Consider actor Seth Rogen’s recent assessment of neurosurgeon turned Presidential candidate Ben Carson. Dr. Carson, while making the reasonable assertion that an armed citizenry is better able to resist tyranny, made a questionable assertion that Hitler may have not been able to murder so many innocents if the population had been disarmed. Instead of challenging the doctor’s historical perspective by pointing out the widespread popularity of Hitler in 1930-40’s Germany, Mr. Rogen simply tweeted “F--- You @realbencarson.”
I observed a similarly demeaning tweet in response to those who oppose new gun control legislation. John Marshall of the website TalkingPointsMemo, commenting on those who favor gun rights wrote, “Amazing that w/2 new school shootings today, Obama greeted in Oregon by pro-Massacre activists.” To Mr. Marshall, the opinions espoused by those with whom he disagreed did not just make them confused or wrong or misinformed, it made them in favor of mass murder.
The dehumanizing insults are everywhere, a common feature of modern political discourse. Few attempt to engage or be engaged as it is easier to call someone an idiot, a misogynist, a bigot, a thief, or a racist than it is to dialogue and understand.

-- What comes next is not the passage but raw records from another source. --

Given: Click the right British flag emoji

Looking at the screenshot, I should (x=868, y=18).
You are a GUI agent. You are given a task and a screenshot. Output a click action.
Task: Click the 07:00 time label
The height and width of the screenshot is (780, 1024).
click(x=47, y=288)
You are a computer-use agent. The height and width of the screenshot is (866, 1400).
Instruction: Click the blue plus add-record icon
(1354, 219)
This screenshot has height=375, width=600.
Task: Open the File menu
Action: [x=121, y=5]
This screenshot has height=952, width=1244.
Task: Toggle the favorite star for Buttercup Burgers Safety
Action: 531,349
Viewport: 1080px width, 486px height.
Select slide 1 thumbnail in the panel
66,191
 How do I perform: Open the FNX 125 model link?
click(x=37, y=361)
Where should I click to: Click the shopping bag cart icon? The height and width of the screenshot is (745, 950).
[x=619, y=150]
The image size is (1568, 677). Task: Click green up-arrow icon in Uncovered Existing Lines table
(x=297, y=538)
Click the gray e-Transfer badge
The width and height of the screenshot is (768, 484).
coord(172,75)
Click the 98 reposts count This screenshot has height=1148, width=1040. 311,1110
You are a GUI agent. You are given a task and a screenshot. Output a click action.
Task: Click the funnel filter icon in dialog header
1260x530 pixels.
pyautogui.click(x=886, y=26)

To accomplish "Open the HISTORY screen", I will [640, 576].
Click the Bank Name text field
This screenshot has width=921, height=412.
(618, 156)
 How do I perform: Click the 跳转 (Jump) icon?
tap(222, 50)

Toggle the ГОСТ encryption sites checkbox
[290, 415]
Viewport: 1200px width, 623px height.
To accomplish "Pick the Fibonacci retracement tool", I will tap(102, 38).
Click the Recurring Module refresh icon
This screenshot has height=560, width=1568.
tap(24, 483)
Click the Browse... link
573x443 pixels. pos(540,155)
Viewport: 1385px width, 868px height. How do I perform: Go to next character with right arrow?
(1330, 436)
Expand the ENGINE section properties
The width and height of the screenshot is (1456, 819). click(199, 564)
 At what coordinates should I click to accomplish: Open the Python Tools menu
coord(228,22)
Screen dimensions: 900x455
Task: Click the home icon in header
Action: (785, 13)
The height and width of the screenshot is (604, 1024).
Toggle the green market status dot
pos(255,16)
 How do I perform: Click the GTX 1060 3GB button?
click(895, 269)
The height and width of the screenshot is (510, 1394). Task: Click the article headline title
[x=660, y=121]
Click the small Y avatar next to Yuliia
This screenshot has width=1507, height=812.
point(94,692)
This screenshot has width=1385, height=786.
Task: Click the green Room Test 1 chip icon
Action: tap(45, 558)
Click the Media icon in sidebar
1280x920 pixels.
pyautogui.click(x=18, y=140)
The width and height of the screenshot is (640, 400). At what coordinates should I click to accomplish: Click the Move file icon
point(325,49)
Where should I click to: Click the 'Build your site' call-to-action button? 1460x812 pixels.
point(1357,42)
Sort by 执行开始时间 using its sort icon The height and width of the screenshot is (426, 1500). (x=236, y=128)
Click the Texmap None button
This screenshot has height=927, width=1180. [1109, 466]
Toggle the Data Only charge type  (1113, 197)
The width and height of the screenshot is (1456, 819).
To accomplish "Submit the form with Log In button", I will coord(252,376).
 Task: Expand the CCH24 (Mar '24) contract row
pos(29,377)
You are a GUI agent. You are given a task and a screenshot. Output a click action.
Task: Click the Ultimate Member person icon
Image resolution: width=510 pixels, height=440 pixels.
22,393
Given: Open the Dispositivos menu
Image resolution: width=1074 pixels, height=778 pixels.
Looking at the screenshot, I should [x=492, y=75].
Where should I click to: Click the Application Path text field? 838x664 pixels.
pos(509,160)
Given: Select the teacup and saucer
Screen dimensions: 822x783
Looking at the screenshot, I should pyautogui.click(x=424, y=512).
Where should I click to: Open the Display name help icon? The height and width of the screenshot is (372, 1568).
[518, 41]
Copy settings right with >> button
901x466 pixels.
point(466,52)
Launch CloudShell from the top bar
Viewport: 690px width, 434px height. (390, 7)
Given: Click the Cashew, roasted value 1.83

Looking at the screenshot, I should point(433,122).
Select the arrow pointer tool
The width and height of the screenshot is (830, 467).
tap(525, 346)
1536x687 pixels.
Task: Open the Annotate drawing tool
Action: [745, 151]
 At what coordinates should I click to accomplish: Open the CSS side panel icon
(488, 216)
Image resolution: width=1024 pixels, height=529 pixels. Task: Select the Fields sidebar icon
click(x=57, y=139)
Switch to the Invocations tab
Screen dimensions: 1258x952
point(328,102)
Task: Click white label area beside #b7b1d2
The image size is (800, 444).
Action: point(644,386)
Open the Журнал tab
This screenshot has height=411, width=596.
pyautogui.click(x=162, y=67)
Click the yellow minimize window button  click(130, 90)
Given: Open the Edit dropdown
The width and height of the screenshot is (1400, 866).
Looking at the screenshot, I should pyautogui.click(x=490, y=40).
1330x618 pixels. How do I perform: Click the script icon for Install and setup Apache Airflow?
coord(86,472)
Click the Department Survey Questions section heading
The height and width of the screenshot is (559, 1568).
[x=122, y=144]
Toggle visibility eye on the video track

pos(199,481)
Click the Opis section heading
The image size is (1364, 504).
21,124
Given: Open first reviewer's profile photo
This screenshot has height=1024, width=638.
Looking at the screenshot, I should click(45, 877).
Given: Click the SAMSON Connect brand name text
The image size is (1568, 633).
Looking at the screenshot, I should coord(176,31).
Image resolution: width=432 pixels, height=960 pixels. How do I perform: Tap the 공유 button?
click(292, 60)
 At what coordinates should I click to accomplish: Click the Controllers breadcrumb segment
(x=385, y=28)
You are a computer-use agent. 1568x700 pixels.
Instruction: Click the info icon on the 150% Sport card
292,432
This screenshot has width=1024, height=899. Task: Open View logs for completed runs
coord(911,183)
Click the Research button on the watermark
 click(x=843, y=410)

This modern tendency is not just worrisome, it is dangerous. When we dehumanize people, we make their lives mean less. The journey from devaluing a person to harming a person is not a long one. It is time for all of us to take a step back and ask ourselves what our true values are. When our opinions and political views are more important than people we have lost sight of that which matters most in life. When this is lost, our opinions don’t matter anymore.